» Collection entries
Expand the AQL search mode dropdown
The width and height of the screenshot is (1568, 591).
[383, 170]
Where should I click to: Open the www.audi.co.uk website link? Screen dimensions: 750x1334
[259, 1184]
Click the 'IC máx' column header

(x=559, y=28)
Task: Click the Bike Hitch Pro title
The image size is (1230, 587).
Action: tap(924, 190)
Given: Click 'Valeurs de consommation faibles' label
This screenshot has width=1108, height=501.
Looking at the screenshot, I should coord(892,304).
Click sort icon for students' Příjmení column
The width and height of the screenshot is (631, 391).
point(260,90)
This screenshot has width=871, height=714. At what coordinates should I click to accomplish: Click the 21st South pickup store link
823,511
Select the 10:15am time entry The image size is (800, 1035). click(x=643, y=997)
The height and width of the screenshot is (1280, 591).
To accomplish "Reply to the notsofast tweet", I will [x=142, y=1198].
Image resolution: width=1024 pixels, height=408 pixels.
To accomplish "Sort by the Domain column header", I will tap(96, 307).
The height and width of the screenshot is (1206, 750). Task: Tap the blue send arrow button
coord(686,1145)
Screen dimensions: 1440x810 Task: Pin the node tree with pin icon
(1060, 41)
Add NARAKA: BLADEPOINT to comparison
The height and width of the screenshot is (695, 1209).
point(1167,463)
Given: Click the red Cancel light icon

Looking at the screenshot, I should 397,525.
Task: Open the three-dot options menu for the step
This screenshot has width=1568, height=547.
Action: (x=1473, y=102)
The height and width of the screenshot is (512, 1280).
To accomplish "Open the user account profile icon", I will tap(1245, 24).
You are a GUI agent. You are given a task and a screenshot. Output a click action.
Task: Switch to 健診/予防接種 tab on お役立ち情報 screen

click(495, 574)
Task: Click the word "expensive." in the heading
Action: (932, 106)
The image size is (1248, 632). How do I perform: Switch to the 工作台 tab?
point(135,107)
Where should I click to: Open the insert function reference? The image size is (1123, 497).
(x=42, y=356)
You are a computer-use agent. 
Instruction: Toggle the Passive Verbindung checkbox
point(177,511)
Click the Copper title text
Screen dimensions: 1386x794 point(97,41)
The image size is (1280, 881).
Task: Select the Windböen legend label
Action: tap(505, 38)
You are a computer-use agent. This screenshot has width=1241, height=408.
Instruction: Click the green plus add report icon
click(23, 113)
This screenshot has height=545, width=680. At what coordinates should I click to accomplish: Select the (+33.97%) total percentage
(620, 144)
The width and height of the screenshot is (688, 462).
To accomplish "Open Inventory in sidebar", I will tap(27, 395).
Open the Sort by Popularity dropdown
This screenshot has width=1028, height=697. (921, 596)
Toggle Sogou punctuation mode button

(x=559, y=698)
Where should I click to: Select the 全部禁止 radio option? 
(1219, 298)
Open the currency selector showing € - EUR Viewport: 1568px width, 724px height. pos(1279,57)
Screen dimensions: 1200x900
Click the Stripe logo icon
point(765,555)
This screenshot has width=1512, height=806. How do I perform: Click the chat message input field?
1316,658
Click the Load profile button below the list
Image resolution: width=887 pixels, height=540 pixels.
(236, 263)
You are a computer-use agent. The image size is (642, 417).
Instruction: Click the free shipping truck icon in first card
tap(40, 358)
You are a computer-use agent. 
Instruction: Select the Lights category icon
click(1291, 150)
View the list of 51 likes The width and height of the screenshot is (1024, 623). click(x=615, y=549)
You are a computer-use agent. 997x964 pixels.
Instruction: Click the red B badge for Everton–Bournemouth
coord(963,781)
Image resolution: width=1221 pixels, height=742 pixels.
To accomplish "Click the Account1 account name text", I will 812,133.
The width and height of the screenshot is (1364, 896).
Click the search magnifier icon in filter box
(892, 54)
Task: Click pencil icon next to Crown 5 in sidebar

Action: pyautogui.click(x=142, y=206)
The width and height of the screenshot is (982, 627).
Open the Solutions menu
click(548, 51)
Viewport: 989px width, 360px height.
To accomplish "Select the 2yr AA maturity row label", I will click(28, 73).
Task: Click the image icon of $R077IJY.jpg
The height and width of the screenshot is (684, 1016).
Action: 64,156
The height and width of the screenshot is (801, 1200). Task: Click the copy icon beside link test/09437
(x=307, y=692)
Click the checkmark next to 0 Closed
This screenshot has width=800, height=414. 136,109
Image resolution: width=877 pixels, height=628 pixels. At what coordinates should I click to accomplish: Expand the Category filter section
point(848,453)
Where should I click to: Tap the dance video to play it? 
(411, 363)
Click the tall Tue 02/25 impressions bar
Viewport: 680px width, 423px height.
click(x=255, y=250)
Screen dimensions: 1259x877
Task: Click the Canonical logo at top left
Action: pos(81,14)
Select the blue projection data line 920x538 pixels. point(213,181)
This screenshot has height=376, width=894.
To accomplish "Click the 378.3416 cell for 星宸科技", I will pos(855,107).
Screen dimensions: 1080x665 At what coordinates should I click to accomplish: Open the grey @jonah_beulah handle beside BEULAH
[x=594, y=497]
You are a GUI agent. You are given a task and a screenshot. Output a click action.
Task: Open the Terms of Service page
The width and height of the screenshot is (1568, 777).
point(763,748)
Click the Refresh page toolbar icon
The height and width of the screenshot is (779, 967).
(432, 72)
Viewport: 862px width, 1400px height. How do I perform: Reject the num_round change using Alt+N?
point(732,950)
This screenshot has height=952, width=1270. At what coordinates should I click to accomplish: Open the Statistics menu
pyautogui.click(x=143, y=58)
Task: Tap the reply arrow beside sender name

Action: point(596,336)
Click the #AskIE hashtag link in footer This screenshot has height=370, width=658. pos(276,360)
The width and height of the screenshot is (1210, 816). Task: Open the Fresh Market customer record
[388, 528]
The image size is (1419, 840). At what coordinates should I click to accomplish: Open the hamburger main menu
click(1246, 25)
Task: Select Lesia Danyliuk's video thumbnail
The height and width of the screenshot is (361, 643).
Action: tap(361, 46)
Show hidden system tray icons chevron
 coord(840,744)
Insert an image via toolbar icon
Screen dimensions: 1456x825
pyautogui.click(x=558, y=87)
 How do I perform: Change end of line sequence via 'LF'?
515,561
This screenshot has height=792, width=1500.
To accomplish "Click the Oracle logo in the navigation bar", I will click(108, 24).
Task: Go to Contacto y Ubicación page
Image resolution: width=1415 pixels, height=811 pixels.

» Work to complete
Provide the count of lines in the records above that hold the word "list", with no other text.

» Your solution
2